Источник:
....
Редко-редко прорывались затаённая злоба или оскорбительное и унизительное чувство за ненадлежащее по военному времени положение офицерства, вспоминали 1906 г. с его окончанием. Старые моряки, конечно, с тяжёлым чувством приспосабливались к революционной эпохе, а в общем жили, как вся Россия тогда, со дня на день, в ожидании чуда, которое изменит положение. Офицерская молодёжь одобрила новую форму наподобие английской, введённую Временным правительством, и старалась по возможности сохранять прежний train[68]68
  Ход (фр.).


[Закрыть]
жизни, выражавшийся в шуточном стихотворении: «Chaque jour – дежурь, chaque soir – boire, naviguer, naviguer, apres mourir»[69]69
  «Каждый день – дежурить, каждый вечер – пить, плавать, плавать, а потом помереть» (фр.).


[Закрыть]
.
....
Цель упражнения: Какую форму, согласно отрывку о жизни морских офицеров, одобрила офицерская молодёжь?

Представленные данные:
....
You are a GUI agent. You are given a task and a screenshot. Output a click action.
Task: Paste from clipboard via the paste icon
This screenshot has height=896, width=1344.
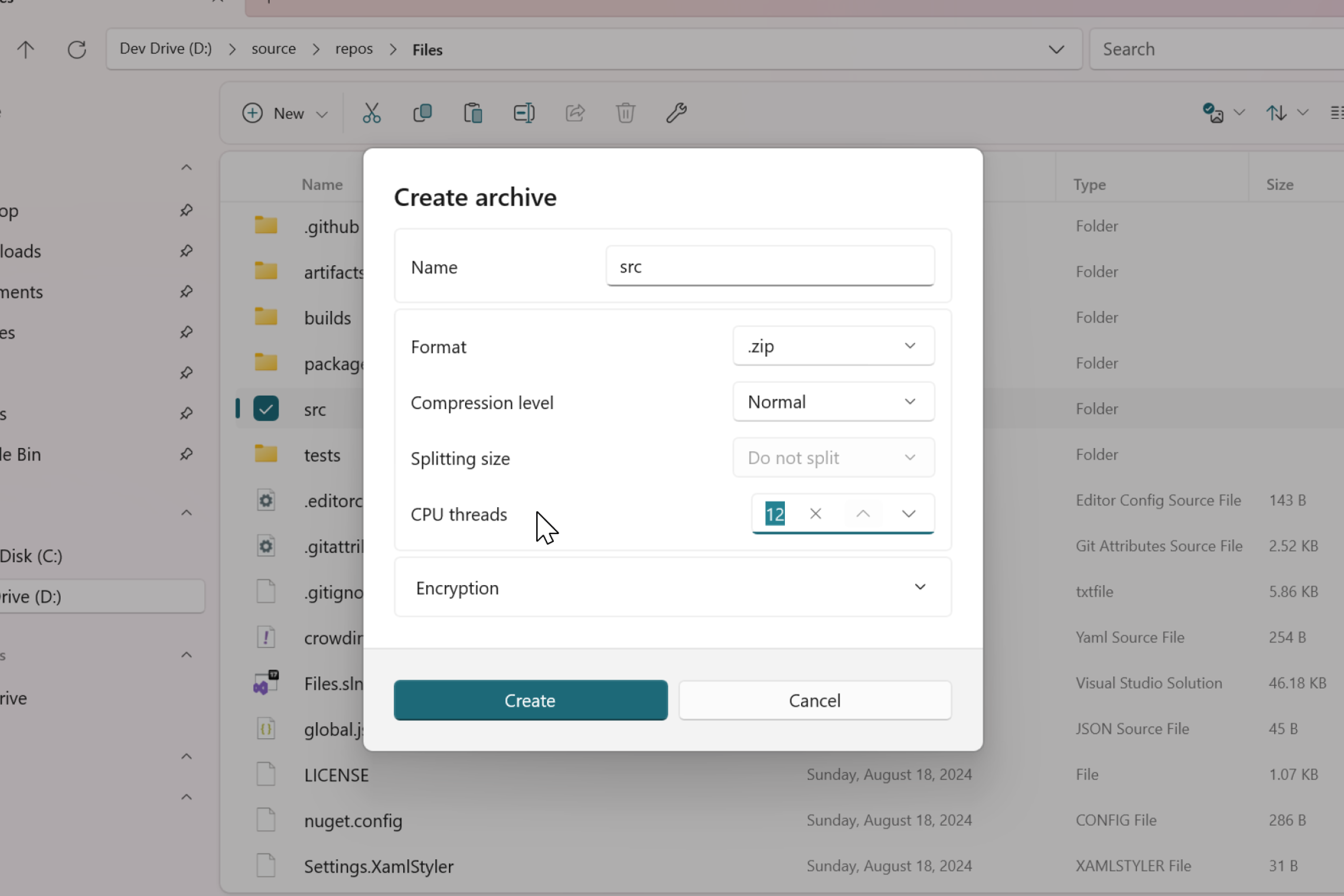pos(473,112)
....
Ответ: Новую форму наподобие английской, введённую Временным правительством.